▶ _WORK INSTRUCTIONS_
Rewrite the listing below with "Oceanly" swapped for "OCEANLY" wherever it appears, leaving every other part unchanged.

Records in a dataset

+-------+

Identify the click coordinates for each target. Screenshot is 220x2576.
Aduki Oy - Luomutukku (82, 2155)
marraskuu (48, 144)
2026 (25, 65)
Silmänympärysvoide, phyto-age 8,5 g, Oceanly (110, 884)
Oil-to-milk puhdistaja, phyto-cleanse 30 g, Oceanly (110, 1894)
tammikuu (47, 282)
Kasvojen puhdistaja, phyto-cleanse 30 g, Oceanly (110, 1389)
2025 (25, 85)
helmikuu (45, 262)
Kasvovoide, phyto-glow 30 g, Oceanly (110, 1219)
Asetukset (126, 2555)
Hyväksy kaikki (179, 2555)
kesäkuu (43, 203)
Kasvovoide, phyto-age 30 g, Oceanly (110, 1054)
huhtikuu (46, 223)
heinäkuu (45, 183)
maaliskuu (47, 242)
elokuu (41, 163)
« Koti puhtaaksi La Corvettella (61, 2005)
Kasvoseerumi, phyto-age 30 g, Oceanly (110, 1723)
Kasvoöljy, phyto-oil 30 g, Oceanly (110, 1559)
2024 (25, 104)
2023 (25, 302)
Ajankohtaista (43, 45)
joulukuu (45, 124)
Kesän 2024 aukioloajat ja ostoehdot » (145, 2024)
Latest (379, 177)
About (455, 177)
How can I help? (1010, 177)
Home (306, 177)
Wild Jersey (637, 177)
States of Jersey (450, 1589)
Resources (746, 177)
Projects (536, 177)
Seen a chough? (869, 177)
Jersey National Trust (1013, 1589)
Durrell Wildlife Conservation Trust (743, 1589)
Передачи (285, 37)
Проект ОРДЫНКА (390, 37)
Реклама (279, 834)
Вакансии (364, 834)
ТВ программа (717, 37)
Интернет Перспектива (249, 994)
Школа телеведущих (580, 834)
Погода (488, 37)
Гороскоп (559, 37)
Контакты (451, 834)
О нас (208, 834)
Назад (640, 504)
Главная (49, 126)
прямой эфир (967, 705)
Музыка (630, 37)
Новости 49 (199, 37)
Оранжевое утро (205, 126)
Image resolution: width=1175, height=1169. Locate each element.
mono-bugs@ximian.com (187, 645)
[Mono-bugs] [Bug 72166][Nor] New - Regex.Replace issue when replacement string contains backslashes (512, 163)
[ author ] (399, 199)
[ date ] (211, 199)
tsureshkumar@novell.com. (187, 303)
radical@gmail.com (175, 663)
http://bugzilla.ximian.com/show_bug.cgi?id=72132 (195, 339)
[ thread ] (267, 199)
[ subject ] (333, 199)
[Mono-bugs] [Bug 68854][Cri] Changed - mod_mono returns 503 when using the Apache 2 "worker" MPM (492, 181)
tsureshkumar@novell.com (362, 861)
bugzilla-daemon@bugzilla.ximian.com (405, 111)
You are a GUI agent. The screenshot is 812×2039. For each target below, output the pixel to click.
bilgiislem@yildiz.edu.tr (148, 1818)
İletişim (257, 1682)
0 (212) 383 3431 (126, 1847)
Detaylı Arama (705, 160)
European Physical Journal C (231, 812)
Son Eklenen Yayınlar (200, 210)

+-------+

▶ _WORKED SOLUTION_
Identify the click coordinates for each target. Screenshot is 220x2576.
Aduki Oy - Luomutukku (82, 2155)
marraskuu (48, 144)
2026 (25, 65)
Silmänympärysvoide, phyto-age 8,5 g, OCEANLY (110, 884)
Oil-to-milk puhdistaja, phyto-cleanse 30 g, OCEANLY (110, 1894)
tammikuu (47, 282)
Kasvojen puhdistaja, phyto-cleanse 30 g, OCEANLY (110, 1389)
2025 (25, 85)
helmikuu (45, 262)
Kasvovoide, phyto-glow 30 g, OCEANLY (110, 1219)
Asetukset (126, 2555)
Hyväksy kaikki (179, 2555)
kesäkuu (43, 203)
Kasvovoide, phyto-age 30 g, OCEANLY (110, 1054)
huhtikuu (46, 223)
heinäkuu (45, 183)
maaliskuu (47, 242)
elokuu (41, 163)
« Koti puhtaaksi La Corvettella (61, 2005)
Kasvoseerumi, phyto-age 30 g, OCEANLY (110, 1723)
Kasvoöljy, phyto-oil 30 g, OCEANLY (110, 1559)
2024 (25, 104)
2023 (25, 302)
Ajankohtaista (43, 45)
joulukuu (45, 124)
Kesän 2024 aukioloajat ja ostoehdot » (145, 2024)
Latest (379, 177)
About (455, 177)
How can I help? (1010, 177)
Home (306, 177)
Wild Jersey (637, 177)
States of Jersey (450, 1589)
Resources (746, 177)
Projects (536, 177)
Seen a chough? (869, 177)
Jersey National Trust (1013, 1589)
Durrell Wildlife Conservation Trust (743, 1589)
Передачи (285, 37)
Проект ОРДЫНКА (390, 37)
Реклама (279, 834)
Вакансии (364, 834)
ТВ программа (717, 37)
Интернет Перспектива (249, 994)
Школа телеведущих (580, 834)
Погода (488, 37)
Гороскоп (559, 37)
Контакты (451, 834)
О нас (208, 834)
Назад (640, 504)
Главная (49, 126)
прямой эфир (967, 705)
Музыка (630, 37)
Новости 49 (199, 37)
Оранжевое утро (205, 126)
Image resolution: width=1175, height=1169. Locate each element.
mono-bugs@ximian.com (187, 645)
[Mono-bugs] [Bug 72166][Nor] New - Regex.Replace issue when replacement string contains backslashes (512, 163)
[ author ] (399, 199)
[ date ] (211, 199)
tsureshkumar@novell.com. (187, 303)
radical@gmail.com (175, 663)
http://bugzilla.ximian.com/show_bug.cgi?id=72132 (195, 339)
[ thread ] (267, 199)
[ subject ] (333, 199)
[Mono-bugs] [Bug 68854][Cri] Changed - mod_mono returns 503 when using the Apache 2 "worker" MPM (492, 181)
tsureshkumar@novell.com (362, 861)
bugzilla-daemon@bugzilla.ximian.com (405, 111)
You are a GUI agent. The screenshot is 812×2039. For each target below, output the pixel to click.
bilgiislem@yildiz.edu.tr (148, 1818)
İletişim (257, 1682)
0 (212) 383 3431 (126, 1847)
Detaylı Arama (705, 160)
European Physical Journal C (231, 812)
Son Eklenen Yayınlar (200, 210)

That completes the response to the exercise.